Presuming we use the same data and the same hash function, the attributes should be: Hashed value is a fixed length.
- The similarity of input data has no impact on the similarity of the resulting hash.
- A hash cannot be used to produce the original data.
- Two different pieces of data should not produce the same hash. Furthermore, it should not be possible to manipulate the data in such a way as to create the same hash. If this happens, it is known as a hash collision.
Signatures
We need a way to authenticate messages. This authentication includes being confident of the sender and that the message hasn’t been altered in transit. Signatures solve these problems.
Steps to sign a document:
- Hash the document
- Use a private key from an asymmetric key pair to sign the hash.
- Distribute the document along with the signed hash to the receiver
- The receiver can use the public key for the sender to get the hashed value of the document.
- The receiver can hash the document using the same algorithm and compare the hashes.
- If the hashes match, we know that the document was signed by the party holding the private key matching the public key we used to get the hash. We also can be confident that the hash matches the document in its current state - meaning it hasn’t been altered.
SSL & TLS
SSL (Secure Sockets Layer) and TLS (Transport Layer Security), an updated version of SSL, are responsible for encrypted and secure communications on the internet.
SSL/TLS provides:
- Identity Verification (Server is what it says it is)
- Integrity Validation (Messages are not altered between client and server)
- Privacy - Data is encrypted between the client and server.
Three Phases of SSL/TLS conversation:
- Negotiate a cipher suite: The client sends a list of cipher suites it can support to the server. The server selects one of the cipher suites and responds back to the client with that suite information.
- Authentication: Certificate authorities sign the server’s certificate. Your browser or operating system keeps a list of trusted CA certificates (which contain the CA public key). The browser will use the CA public key to check the signature of the server’s certificate. If the signature matches, it will use the server certificate public key to encrypt data for the server. If the server can decode the information, we can be confident that we are communicating with the entity that controls that certificate.
- Key Exchange: Once we have established that we are communicating with the correct party and that the certificate can be trusted, the client will generate a pre-master key and encrypt it with the server’s public key. The server decrypts the pre-master key and converts it to a master secret. This key will be used, using symmetric algorithms for the rest of the conversation.
RPO & RTO
This topic doesn’t belong in an article about encryption - but I couldn’t find a better place to put it, so I include it here.

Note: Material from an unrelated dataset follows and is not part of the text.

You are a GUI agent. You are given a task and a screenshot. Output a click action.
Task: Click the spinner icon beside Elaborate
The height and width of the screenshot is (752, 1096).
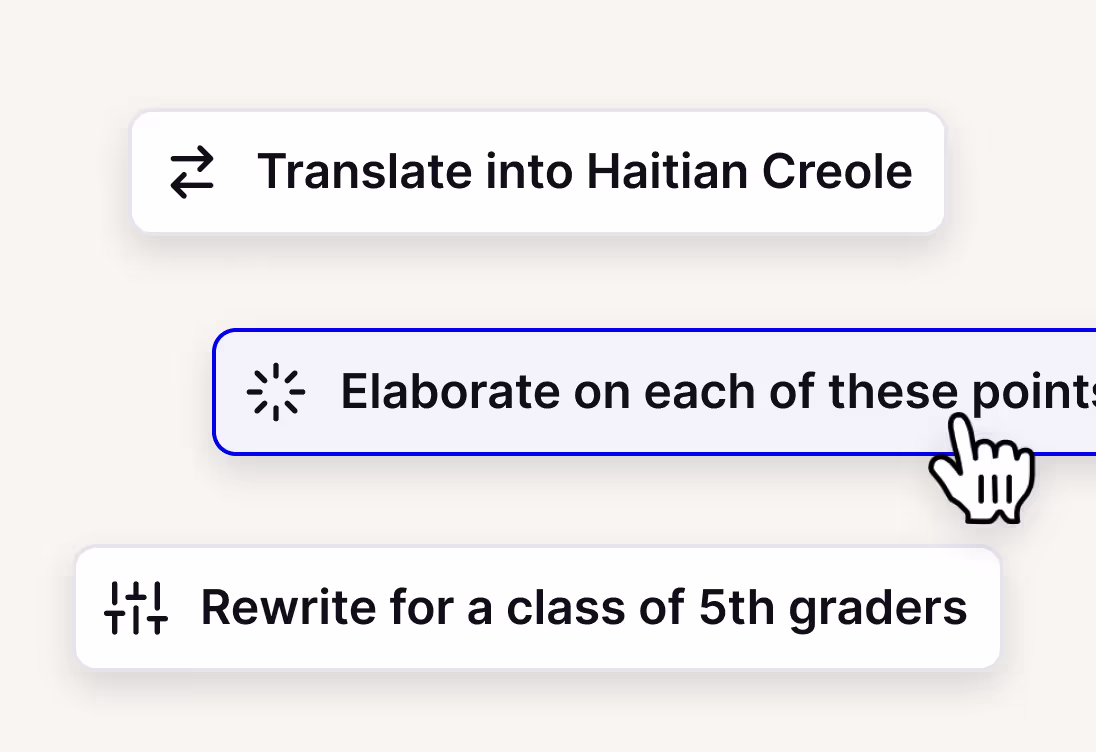[275, 392]
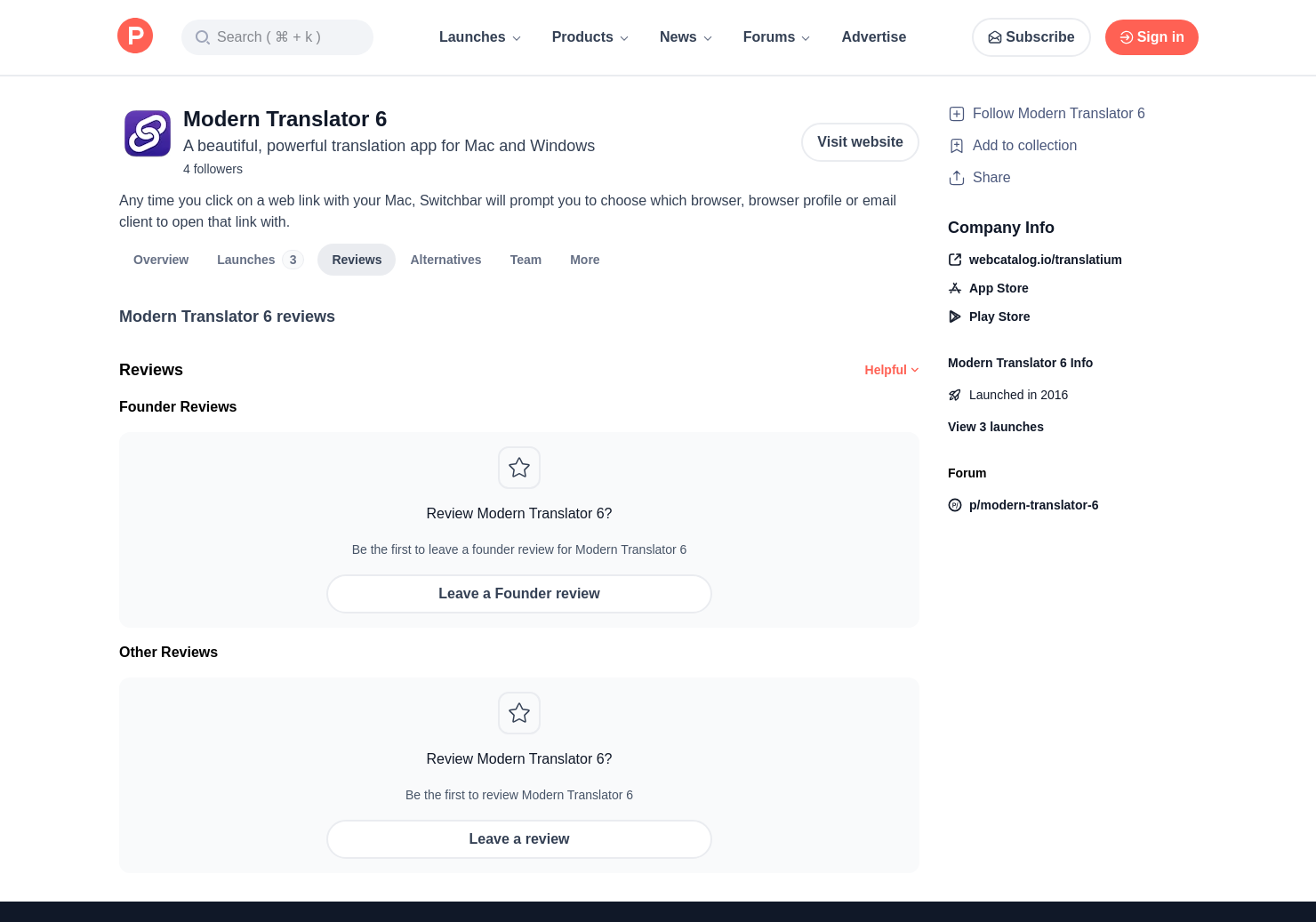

RPO stands for recovery point objective. RPO is a concept that states that when a failure occurs, we need to have a design that recovers the data up to X minutes before the failure. A simple way to think about it is that we have a backup that runs every two hours. If we have a disaster where we need to recover from backup, the maximum data loss would be two hours. It might be less if we just finished a backup, but the worst-case scenario would be two hours of data loss. Things like backups impact RPO and synchronous replications.
RTO stands for recovery time objective. RTO states that when we have a failure, we must be back up and running, with the application in the business’s hands, by X hours or X minutes. An example of RTO is when a system fails at 9:00 pm, and we have a 12-hour RTO, we must have the system back up and running (including testing and client validation) by 9:00 am the following day.